I’m successfully downloading annual accounts documents using the api. I’m after the PDF documents, but quite often I get a XBRL document instead of the PDF document. This seems to happen pretty randomly, and sometimes after some retries I get the right PDF document (but sometimes not).

Does anyone have any idea why that is? Is there a way to force the download of the PDF version and not the XBRL?

Cheers,

bchazalet · March 18, 2019, 6:12pm

My guess is that if one doesn’t specify an Accept header, the response’s content-type isn’t deterministic.

voracityemail · March 18, 2019, 8:47pm

You’ve said what you need!
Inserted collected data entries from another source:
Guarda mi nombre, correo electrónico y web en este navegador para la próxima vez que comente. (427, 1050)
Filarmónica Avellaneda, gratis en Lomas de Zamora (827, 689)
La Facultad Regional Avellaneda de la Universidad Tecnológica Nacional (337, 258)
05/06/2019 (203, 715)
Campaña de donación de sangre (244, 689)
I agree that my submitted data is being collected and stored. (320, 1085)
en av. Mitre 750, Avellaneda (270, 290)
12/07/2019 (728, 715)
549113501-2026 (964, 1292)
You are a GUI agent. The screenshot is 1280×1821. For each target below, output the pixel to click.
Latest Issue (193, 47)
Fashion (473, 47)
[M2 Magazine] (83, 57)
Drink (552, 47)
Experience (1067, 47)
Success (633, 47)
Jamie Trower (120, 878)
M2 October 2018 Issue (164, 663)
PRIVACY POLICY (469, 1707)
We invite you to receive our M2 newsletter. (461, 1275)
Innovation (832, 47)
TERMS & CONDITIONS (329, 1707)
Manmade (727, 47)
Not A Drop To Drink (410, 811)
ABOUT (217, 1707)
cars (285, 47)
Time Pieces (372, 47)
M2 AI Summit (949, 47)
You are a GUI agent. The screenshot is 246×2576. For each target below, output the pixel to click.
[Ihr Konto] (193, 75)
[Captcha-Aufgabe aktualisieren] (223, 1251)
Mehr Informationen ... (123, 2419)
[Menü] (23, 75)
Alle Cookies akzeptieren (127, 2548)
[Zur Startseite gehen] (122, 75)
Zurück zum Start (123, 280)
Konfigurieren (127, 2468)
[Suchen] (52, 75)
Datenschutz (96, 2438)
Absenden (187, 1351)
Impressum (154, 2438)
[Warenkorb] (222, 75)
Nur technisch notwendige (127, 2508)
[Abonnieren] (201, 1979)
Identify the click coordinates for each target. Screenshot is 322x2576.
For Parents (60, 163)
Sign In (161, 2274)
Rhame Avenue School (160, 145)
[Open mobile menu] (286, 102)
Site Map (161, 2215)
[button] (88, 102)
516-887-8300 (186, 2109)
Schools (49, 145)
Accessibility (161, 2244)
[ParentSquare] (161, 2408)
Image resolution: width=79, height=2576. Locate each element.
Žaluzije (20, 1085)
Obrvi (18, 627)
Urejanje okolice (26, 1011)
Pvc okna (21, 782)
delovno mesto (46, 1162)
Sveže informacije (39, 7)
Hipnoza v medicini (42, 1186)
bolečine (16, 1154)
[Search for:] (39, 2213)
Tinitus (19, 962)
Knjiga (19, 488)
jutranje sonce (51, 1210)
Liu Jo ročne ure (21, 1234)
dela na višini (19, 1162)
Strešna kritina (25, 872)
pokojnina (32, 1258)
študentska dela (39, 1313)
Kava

The solution is to ask for what you want by setting the Accept header when requesting the document content.

Currently filings may be available in:

No data at all - you might see some variant of “unavailable” or “please contact us for this”.
PDF - the “standard”.
XBRL - only a few and these are - as far as I’m aware - only when the company has filed in this format. CH don’t generate this info.

…so you got lucky a few times.

To see what’s available (per the document API docs) the “resources” member of the call the document metadata object lists these. (The the metadata endpoint can be found in the links in the filing history list / filing history item object). Example:

For company 00197009, the filing history item https://api.companieshouse.gov.uk/company/00197009/filing-history/MzE5Mzc0OTc3MGFkaXF6a2N44

If you request the metadata from this with:
https://document-api.companieshouse.gov.uk/document/T53BLYf734zxeBWyvna131JtREqLsBgclFME-v6rxI84

You get:

{
    "company_number": "00197009",
    ...
    "resources": {
        "application/pdf": {
            "content_length": 26343    
        },
        "application/xhtml+xml": {
            "content_length": 20364    
        }    
    }
    "links": {
        "self": "https://document-api.companieshouse.gov.uk/document/T53BLYf734zxeBWyvna131JtREqLsBgclFME-v6rxI8",
        "document": "https://document-api.companieshouse.gov.uk/document/T53BLYf734zxeBWyvna131JtREqLsBgclFME-v6rxI8/content"    
    },    
}

I don’t think there’s any “non-determinism” - unless you’ve repeatedly tried the same document endpoint with different results. Getting different formats is likely the result of randomly hitting on accounts where there is another format than the PDF data e.g. XBRL. It may be that you always get XBRL if you don’t specify “Accept” with a type and both it and PDF are available or it may be you get these in the order “they come in” - which may or may not be fixed. Or some other reason. Just set the “Accept” header.

bchazalet · March 19, 2019, 8:12am

Thanks for your response @voracityemail!

There’s definitely some non-determinism if the Accept headers are not set. But that’s ok, as I know understand that it can just get what I want by setting them.